One of my passions is to educate young Soldiers (in any field) that have time on their side about personal finance.  I also try to mentor the new, younger veterinarians about financial issues.

I think no one can really deny that the return on investment of becoming a veterinarian is very, very low.  This doesn’t mean that you shouldn’t consider it as a career choice. However, consider ALL the pros and cons before you jump into this field.

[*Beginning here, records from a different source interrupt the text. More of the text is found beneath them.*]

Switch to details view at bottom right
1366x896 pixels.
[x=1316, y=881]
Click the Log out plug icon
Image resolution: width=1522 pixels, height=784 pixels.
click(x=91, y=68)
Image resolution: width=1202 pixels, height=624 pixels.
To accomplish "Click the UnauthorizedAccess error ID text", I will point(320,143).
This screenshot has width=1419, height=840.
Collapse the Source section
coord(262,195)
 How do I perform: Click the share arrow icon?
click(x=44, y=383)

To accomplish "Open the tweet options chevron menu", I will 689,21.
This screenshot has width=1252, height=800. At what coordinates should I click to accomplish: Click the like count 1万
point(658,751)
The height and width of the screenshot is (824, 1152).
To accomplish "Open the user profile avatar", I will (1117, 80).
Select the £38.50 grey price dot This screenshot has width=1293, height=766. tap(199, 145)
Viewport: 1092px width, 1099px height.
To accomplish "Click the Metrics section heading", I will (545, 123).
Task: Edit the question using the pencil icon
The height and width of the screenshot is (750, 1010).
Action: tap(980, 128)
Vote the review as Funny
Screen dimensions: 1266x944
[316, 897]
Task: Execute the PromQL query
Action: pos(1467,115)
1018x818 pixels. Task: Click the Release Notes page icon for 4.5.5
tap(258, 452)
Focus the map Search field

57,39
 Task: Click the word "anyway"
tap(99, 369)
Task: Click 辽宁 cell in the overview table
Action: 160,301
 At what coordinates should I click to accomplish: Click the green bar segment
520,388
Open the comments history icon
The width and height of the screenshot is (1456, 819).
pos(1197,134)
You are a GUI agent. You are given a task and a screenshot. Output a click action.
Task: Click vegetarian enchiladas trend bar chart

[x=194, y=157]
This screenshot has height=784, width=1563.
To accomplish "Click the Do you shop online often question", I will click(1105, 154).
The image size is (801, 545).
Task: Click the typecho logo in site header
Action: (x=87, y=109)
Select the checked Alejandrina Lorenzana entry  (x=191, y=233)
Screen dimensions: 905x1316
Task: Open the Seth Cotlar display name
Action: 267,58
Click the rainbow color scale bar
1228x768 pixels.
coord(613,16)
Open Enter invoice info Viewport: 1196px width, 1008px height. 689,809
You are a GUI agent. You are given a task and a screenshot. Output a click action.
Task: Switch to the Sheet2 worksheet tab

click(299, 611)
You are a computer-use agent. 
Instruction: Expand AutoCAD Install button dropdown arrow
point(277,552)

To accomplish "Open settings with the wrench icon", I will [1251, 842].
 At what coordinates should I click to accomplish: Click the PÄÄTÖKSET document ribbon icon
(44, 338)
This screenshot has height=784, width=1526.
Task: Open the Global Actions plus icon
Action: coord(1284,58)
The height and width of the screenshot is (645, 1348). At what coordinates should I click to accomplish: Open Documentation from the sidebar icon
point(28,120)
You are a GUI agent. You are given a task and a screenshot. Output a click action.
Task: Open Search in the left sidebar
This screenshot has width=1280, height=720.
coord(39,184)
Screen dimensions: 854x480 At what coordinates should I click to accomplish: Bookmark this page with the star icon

I have recently taken the following stance on this field.  If you can be talked out of it….then you SHOULD be talked out of it. If you can’t be talked out of it…then you should DO it. As you know, this field is not for the faint hearted. It will take everything from you if you let it.  However, it is an AWESOME field to be in and I do love all the different things that I’ve gotten a chance to do and be a part of. It also CAN pay decently if you play your cards right. Don’t be afraid to venture into different aspects of vet med if you’re not happy.  There are so many different things you can do besides clinical practice. (Editor’s note: This is so true. People mistakenly think that clinical practice is the only way to be a veterinarian. There are so many other ways that you can contribute to the profession and to society other than clinical practice.) 

KEY TAKEAWAY POINTS

  1. As Dr. Krumdick stated, had she gotten into an out-of-state veterinary program when she first applied to vet school, she would likely be in a much worse financial situation right now. Not only this, but she also made the decision to switch veterinary schools to an in-state program after the first year. Not everyone would be willing to do this, especially if they actually enjoyed the program that they were enrolled in. This decision alone will allow her to achieve FIRE status sooner rather than later.
  2. She took advantage of another opportunity that lowered the cost of education: applying for and receiving the General Assembly scholarship (what a generous scholarship!). Always keep your eyes and ears open for those scholarship opportunities!
  3. Other decisions that played a huge role to her financial success: Saving money by living with her parents and joining the US Army Veterinary Corps, which allowed her to accelerate her payback.
  4. Saving money wasn’t enough. It was only after being introduced to more personal finance topics and the concept of FIRE that she became motivated to use her money as effectively as possible. She became her very own chief financial officer (CFO). The fact that she was able to pay off her mortgage in just a couple of years is a testament to what you can achieve when you have a purpose and a plan with your money.
  5. None of these decisions happened on their own. Financial success depends on making intentional choices. The sum of her choices has allowed her to be completely debt free and well on her way to the ultimate goal of being FIRE.

Thanks for participating in this interview Dr. Marianne Krumdick! It looks like you’re well on your way to achieving FIRE- I wish you the best of luck!